Lavinia laughed complacently. Olive had been no thorn in her side, I thought, but sure got under missy’s skin.
“And you, Miss Watt? Did you see it as wrong?”
“Wrong, no. It just made me queasy, because I’d imagine myself in Olive’s place. But I wasn’t in Olive’s place. My father had never treated me as anything but a daughter. As I was saying, I thought Dad was unhappy, and the best part of me wanted for him anything that would make him less so, even if that thing were a twenty-two-year-old wife.”
While they were good words, prettily arranged, Edith’s expression remained a degree below freezing, and I guessed her heart did too.
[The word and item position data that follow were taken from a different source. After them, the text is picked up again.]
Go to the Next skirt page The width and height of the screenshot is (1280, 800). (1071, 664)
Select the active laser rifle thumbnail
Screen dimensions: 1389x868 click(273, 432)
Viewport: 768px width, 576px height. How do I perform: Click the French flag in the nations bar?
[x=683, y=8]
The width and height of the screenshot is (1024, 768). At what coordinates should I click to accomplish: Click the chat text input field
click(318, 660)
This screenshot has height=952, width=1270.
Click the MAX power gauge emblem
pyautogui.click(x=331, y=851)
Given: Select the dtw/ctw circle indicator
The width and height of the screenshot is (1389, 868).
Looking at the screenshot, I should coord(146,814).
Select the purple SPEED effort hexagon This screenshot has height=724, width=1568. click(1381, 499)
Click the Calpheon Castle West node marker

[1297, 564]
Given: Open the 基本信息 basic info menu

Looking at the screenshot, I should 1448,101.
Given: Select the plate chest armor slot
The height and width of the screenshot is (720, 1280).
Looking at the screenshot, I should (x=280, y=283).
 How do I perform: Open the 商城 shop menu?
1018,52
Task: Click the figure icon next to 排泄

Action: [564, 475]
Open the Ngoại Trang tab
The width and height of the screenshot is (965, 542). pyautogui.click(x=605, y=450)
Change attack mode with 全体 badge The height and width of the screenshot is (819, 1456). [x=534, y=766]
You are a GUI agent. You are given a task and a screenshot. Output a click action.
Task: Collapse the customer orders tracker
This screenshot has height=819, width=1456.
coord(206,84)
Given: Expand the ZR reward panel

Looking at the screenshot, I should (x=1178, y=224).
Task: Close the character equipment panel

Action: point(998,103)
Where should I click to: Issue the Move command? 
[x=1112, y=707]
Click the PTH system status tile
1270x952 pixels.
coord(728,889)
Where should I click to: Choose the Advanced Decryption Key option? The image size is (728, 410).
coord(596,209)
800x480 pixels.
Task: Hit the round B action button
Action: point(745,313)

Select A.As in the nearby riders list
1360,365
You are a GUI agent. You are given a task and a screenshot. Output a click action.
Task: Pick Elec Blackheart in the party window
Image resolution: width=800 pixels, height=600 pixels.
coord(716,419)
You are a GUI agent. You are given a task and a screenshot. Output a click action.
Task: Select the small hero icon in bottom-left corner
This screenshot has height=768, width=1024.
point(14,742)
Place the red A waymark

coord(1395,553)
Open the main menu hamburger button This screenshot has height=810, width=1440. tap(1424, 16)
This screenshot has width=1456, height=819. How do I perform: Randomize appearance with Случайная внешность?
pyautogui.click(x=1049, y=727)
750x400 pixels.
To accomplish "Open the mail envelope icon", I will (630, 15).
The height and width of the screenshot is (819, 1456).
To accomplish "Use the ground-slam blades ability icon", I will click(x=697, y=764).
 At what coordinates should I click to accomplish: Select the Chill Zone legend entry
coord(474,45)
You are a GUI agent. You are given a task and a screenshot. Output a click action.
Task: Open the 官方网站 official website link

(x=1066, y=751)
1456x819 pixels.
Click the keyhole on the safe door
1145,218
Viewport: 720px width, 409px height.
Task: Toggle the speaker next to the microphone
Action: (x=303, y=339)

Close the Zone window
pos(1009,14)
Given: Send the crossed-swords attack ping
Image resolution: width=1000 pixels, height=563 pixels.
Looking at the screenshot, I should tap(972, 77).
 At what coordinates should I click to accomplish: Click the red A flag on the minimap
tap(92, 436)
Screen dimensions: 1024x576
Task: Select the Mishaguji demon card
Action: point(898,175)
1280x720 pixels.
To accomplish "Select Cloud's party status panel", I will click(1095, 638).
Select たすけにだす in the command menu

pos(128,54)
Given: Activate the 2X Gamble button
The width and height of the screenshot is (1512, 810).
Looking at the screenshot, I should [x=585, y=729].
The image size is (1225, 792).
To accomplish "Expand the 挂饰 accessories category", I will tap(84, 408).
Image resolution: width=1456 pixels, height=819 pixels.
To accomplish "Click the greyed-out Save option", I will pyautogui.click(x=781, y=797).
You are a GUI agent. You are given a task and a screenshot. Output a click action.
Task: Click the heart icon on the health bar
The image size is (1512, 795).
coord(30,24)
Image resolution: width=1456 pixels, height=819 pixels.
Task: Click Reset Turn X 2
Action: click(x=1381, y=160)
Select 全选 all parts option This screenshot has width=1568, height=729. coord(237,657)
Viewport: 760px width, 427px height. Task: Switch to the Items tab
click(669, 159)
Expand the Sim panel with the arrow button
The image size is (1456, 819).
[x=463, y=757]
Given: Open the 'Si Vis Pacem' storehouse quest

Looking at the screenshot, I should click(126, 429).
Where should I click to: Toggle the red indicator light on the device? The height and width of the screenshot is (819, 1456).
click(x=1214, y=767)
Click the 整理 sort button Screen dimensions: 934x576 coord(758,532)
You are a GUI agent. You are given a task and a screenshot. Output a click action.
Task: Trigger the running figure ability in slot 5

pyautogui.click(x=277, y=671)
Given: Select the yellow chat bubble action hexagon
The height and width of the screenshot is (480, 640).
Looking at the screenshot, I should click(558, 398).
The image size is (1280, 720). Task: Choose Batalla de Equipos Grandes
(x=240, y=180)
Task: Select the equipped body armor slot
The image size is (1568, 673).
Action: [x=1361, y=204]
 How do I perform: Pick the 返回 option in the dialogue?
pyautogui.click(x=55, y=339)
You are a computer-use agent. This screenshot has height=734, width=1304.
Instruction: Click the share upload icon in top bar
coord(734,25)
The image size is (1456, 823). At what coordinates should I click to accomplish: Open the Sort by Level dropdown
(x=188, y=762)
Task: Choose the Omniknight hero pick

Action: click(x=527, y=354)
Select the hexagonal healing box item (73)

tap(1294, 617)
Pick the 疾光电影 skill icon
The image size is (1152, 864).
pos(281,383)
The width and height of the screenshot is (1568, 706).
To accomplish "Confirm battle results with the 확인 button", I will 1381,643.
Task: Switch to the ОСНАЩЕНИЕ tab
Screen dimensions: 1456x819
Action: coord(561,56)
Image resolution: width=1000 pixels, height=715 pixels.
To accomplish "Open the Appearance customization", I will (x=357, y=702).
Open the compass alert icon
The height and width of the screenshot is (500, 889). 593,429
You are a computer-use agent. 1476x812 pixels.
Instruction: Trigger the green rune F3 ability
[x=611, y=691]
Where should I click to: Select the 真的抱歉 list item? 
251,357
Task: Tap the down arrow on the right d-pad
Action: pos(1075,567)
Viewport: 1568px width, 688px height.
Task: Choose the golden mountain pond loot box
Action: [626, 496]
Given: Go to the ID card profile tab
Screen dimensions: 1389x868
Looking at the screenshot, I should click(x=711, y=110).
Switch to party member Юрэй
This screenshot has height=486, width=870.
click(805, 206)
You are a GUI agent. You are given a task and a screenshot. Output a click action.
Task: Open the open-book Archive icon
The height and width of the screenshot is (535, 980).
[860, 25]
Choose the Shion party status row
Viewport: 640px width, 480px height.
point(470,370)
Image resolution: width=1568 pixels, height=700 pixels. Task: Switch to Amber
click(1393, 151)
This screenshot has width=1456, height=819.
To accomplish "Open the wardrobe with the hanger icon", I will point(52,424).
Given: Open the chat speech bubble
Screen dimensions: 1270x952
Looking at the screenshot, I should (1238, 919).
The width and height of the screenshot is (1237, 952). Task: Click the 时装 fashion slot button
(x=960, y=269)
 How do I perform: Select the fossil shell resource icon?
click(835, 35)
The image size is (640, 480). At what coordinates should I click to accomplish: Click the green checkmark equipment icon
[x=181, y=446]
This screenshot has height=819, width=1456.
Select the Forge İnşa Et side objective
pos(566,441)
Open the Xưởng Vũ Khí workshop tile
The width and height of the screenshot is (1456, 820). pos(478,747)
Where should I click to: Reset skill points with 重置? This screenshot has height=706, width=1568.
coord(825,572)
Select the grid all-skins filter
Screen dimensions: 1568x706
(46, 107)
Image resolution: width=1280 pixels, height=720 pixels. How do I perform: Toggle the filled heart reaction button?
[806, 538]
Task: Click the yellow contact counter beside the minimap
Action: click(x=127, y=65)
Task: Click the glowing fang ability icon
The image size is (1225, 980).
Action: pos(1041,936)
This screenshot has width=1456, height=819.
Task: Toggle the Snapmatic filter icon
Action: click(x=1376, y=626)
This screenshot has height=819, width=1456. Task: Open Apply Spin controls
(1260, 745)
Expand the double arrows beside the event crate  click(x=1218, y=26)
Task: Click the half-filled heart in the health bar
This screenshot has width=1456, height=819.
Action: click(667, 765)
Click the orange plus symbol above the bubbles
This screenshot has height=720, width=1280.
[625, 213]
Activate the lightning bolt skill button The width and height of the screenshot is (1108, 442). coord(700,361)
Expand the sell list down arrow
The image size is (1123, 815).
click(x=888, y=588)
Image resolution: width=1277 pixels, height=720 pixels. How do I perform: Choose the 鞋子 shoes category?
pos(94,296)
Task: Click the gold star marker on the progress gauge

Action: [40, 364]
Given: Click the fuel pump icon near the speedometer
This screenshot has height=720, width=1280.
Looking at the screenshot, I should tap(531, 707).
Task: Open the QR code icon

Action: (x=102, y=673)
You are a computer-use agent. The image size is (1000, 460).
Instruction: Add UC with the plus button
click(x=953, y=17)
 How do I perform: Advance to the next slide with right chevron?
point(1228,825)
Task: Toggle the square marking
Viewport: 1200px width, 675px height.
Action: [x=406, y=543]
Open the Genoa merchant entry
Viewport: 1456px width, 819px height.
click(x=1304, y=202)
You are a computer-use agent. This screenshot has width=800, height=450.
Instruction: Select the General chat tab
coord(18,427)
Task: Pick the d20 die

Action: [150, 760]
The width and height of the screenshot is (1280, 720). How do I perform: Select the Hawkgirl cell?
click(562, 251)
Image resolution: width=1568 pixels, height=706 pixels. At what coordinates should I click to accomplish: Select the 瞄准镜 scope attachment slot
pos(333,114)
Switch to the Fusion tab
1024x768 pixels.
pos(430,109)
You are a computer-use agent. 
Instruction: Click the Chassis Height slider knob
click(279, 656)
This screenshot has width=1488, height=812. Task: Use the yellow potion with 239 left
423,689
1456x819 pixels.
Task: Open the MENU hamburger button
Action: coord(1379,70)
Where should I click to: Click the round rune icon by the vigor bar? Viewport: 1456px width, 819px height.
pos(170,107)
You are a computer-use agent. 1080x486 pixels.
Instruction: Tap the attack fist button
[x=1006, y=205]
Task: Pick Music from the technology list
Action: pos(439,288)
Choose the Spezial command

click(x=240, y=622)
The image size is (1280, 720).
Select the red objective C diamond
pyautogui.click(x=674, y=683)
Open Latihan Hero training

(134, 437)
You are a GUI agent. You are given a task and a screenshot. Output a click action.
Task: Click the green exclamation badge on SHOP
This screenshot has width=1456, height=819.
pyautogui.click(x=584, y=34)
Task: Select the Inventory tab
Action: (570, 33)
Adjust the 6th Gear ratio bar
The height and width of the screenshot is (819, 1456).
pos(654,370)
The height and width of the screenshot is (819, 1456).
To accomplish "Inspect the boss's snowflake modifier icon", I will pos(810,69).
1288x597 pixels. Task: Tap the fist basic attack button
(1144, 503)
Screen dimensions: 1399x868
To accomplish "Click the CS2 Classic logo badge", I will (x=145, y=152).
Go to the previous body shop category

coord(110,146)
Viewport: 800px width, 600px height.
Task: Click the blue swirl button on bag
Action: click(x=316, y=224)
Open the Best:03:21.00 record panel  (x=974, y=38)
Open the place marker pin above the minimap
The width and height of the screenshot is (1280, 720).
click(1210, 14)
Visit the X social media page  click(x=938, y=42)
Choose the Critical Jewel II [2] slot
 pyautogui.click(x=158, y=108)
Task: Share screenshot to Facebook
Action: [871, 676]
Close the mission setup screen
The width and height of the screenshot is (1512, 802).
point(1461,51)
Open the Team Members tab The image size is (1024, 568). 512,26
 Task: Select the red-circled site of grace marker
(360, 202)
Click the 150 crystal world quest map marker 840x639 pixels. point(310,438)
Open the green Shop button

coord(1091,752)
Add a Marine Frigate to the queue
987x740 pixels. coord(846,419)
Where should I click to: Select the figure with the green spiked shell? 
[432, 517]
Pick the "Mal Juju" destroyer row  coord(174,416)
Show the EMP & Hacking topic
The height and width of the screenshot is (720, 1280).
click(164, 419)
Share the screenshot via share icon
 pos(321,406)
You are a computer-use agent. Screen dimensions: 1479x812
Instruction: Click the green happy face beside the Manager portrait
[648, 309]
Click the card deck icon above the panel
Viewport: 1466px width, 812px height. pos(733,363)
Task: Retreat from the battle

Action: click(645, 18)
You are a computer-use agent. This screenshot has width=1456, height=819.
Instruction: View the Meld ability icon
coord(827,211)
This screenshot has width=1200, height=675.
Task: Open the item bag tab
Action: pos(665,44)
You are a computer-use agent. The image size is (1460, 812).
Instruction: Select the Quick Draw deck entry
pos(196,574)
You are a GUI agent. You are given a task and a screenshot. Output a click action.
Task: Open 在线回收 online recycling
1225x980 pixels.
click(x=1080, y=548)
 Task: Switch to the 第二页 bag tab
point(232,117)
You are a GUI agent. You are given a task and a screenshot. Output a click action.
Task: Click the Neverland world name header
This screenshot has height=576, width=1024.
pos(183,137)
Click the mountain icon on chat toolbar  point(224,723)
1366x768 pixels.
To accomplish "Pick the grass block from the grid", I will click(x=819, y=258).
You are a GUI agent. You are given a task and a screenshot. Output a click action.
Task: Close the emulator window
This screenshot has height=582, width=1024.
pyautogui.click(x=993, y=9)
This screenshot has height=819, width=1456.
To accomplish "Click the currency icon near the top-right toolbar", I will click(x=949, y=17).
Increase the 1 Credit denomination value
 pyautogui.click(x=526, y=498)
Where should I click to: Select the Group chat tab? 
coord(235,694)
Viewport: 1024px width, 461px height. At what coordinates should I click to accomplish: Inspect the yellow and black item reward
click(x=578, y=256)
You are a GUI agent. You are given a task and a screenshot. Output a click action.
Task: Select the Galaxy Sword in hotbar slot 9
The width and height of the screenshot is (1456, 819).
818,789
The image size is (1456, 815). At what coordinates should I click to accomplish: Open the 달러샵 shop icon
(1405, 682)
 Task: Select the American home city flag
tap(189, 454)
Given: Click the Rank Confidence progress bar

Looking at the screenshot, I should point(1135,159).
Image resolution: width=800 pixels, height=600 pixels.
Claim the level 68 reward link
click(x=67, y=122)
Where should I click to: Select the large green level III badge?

I wrote down Olive’s address. I might, I warned, have more questions later. Meanwhile, I’d like to take a look around the garage and have a word with Curtis.
“I’ll show him through, Edie,” said Lavinia.
“Mr. Shenstone,” said Edith, “I look forward to seeing you again.”
“Likewise, Miss Watt.”
“You know,” Edith continued with new animation, “I’ve been thinking this over while we’ve been talking, and it seems to me that that minister left out one kind of pain. Besides the pain others cause us and the pain we cause, there’s the pain others cause our loved ones, and cause our neighbours—you know, neighbours in the fullest biblical sense. That pain isn’t ours, and we have no right to blot it out. What that pain requires is justice.”
I could have kissed her for that. Instead, I nodded offhandedly and followed Lavinia from the room.